**Task brief**
Lay out every line of the material below as a numbered list, skipping any blank lines and leaving the pictures out of your answer.

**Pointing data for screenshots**
— START —
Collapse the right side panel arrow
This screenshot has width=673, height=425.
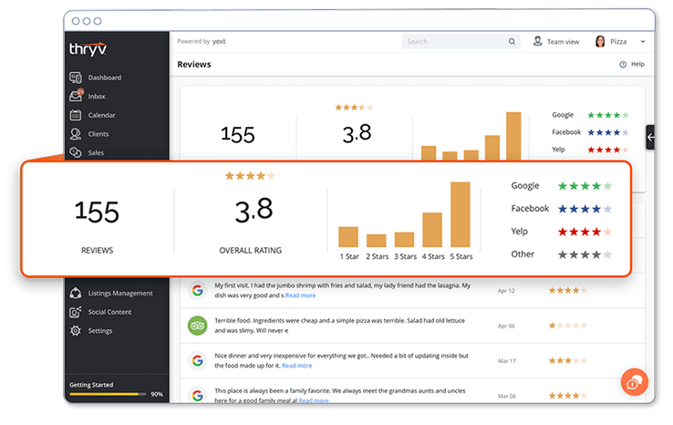[650, 137]
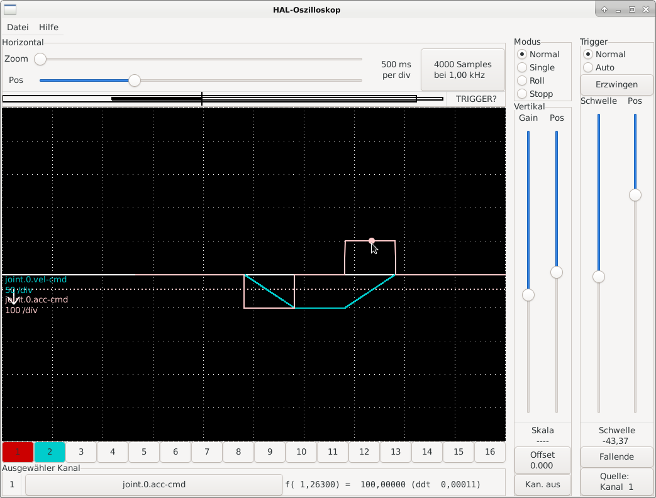
Task: Open the Datei menu
Action: 18,27
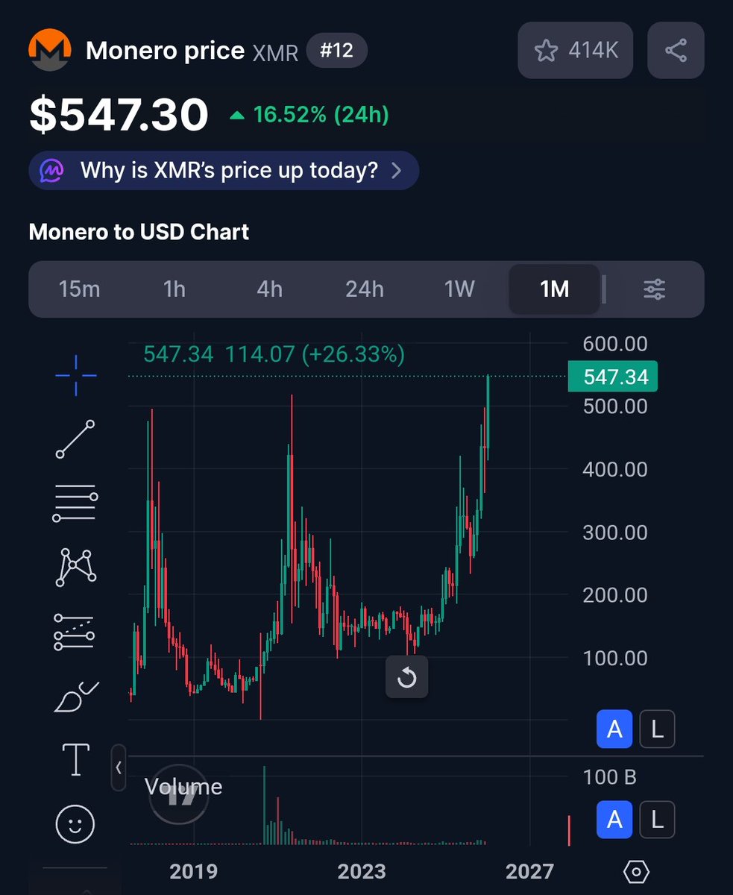Open chart settings via the gear icon
This screenshot has height=895, width=733.
click(635, 870)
— END —
**Response to the task**
1. Collapse the right side panel arrow
2. This screenshot has width=673, height=425.
3. [650, 137]
4. Task: Open the Datei menu
5. Action: 18,27
6. Open chart settings via the gear icon
7. This screenshot has height=895, width=733.
8. click(635, 870)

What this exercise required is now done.